Altered States | January 13 - March 24, 2019, Bedford Gallery, Lesher Center for the Arts, Walnut Creek, CA


Guest curated by Heather Marx, Altered States featured artists across generations living and working along the California coast who harness natural elements or the environment to create their artwork. The artists in Altered States work in a wide range of media and share a passion for creating art that is about process and reclamation. The exhibition highlighted the natural cycles of our complex environment and offered patrons an opportunity to slow down and reflect on how we are all interconnected by the sun, mood, air, and tides.

Artists included: Kim Abeles, Mari Andrews, Chris Duncan, Tanja Geis, Sonja Hinrichsen, Jay McCafferty, Klea McKenna, Sam Perry and Victoria Wagner.

Heather Marx writes: I come from a family of environmentalists and, from an early age, I was made aware of all the nature around me. As a family, we frequented the beaches, mountain ranges, and parks of Southern California where I grew up. Sensitive to the dynamism of nature—whether found in a suburban sky, concrete sidewalk, or sandy beach—I recognized the power of the environment to convey universal themes about the cycle of life.

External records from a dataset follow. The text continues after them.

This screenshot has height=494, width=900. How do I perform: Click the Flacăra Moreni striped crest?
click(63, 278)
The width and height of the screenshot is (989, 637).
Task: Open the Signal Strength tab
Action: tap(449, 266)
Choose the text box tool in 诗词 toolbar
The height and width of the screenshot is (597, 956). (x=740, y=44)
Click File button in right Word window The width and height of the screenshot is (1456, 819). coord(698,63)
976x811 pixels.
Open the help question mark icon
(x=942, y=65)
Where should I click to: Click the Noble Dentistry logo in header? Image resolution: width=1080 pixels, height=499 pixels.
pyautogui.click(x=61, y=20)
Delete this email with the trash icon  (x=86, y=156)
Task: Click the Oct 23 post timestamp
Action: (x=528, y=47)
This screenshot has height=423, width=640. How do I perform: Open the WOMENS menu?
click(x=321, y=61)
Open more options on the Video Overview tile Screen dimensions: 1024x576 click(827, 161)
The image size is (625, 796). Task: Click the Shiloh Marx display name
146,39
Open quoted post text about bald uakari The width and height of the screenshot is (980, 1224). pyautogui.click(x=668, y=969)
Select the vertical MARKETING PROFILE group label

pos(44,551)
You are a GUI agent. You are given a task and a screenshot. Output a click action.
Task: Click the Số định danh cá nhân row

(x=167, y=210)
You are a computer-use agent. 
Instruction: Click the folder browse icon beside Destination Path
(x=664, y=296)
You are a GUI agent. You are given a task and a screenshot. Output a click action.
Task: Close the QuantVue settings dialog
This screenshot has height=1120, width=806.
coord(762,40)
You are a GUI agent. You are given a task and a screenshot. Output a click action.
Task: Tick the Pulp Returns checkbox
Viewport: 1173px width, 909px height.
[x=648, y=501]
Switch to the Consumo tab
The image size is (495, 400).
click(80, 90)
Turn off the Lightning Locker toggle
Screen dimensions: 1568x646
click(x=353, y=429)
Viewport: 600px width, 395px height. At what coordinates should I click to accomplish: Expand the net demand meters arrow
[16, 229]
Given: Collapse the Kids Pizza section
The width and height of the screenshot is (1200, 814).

With this knowledge, I started noticing a trend among a group of Bay Area artists whose practices span across generations. They continue the thread of environmental art that is deeply rooted in process, physical labor, time, and chance. Crafted from natural materials or created by natural cycles, these artists’ works are in opposition to the hyper-paced technological innovation that has shifted the Bay Area landscape so dramatically. Pairing this group with two iconic artists from Los Angeles is an opportunity to draw on my personal history in Southern California and to connect artists across the state.

The artists featured in Altered States work independently from one another, yet share a reverence for nature and utilize its beauty and power to create art that belies simple explanation.

My hope is that this exhibit offers the viewer a chance to slow down and look more closely.